This is not meant to be rude. However, it seems this answer would be nice if you wrote code only for your own personal enjoyment, and never had to hand it on to someone else to maintain it. Any time you're in a collaborative coding environment (any post-secondary education and/or work experience), the code will be used by many. Someone down the line will want to use an easy way to change your __you_really_should_not_touch_this variable. They may have a good reason for doing so, but it's possible you set up your code such that their "easy way" is going to break things. Also - black hat.
By the way, you're absolutely right about using good programming practices. I especially appreciate that you pointed to a specific tool - pylint.
@bballdave025 Access specifiers are not a security feature. In a professional environment you have code review, and the team can decide when they really want to touch what was private. The advantage of not using some obfuscation technique is that third party users don't need to modify upstream code.
2

What you are trying to do is not possible in Python.

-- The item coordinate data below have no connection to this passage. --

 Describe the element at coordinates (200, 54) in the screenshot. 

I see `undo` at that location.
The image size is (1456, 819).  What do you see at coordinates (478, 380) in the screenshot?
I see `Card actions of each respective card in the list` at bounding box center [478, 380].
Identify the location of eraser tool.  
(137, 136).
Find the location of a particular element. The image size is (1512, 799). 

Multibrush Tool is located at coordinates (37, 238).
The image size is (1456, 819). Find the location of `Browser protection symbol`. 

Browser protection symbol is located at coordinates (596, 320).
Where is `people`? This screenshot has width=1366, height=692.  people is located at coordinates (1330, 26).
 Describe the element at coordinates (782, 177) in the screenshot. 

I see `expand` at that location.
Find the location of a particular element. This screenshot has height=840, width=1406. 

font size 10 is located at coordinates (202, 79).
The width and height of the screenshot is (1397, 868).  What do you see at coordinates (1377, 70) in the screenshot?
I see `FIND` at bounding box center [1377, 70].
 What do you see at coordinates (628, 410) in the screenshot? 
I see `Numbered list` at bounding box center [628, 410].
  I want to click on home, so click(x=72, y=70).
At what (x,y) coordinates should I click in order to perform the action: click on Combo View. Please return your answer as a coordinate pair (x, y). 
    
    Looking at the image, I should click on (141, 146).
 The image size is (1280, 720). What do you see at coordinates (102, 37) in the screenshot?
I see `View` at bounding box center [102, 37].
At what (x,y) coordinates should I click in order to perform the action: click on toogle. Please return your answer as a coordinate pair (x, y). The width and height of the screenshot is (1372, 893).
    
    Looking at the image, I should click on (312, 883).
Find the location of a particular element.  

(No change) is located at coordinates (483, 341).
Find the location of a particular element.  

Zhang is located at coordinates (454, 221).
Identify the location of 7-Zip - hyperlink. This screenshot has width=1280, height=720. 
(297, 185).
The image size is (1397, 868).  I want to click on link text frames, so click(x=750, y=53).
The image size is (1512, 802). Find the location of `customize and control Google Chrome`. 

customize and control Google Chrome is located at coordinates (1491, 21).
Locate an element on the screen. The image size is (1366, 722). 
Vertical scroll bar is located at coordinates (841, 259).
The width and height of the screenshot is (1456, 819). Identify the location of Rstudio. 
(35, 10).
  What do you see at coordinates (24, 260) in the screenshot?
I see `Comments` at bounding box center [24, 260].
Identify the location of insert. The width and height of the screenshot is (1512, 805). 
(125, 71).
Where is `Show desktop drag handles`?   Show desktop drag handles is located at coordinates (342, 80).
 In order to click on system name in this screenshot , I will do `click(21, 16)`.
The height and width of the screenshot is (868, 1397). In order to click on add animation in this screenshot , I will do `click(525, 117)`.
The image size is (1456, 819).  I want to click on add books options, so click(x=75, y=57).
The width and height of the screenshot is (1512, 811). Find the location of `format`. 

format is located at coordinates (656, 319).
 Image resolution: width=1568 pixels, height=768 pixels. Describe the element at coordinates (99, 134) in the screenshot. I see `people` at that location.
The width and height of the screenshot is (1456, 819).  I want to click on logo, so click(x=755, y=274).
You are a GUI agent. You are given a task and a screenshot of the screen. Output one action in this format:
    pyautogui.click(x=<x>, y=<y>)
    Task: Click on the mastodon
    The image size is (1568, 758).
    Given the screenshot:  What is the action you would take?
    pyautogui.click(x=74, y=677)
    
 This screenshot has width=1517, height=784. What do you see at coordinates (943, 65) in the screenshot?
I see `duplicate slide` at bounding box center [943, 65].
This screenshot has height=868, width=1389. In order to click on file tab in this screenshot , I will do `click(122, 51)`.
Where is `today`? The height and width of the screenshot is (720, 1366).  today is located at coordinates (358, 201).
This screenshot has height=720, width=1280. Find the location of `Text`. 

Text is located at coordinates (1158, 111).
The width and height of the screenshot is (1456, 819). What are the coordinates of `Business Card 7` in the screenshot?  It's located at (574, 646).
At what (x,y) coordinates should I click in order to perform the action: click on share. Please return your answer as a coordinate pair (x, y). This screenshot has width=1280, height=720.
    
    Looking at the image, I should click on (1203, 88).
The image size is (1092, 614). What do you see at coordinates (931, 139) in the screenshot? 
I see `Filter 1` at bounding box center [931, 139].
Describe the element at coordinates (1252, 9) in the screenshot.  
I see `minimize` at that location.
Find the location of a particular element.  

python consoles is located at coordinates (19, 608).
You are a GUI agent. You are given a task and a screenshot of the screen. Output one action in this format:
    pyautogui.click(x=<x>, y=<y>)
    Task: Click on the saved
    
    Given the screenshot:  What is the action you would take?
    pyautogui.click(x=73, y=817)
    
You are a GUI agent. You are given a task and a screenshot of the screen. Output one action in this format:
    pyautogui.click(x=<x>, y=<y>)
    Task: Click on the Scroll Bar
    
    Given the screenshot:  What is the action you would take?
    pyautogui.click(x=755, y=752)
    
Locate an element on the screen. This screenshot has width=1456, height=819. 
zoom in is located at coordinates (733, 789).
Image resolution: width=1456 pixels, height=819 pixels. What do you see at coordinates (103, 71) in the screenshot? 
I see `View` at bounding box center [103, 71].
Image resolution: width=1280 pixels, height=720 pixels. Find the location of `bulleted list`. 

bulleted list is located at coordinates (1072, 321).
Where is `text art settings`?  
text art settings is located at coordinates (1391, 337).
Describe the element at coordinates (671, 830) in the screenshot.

“Private” instance variables that cannot be accessed except from inside an object don’t exist in Python.

https://docs.python.org/2/tutorial/classes.html#private-variables-and-class-local-references

5 Comments

Technically, that's not really true. You can fake private variables. It's just not really worth it.
@Marcin I can't think of any way to make a variable in Python technically inaccessible to outside code and have never heard that it is possible. If you do know how to do it, please share.
Mutable default parameter on a method. You can use the method as the mutator and accessor for that container you store in such a default parameter. There's no way to access the underlying datastructure.
@Marcin nope, you can access it (read/modify) using inspect.getargspec
Right, and you can access private variables in C++ and Java using pointers and reflection respectively.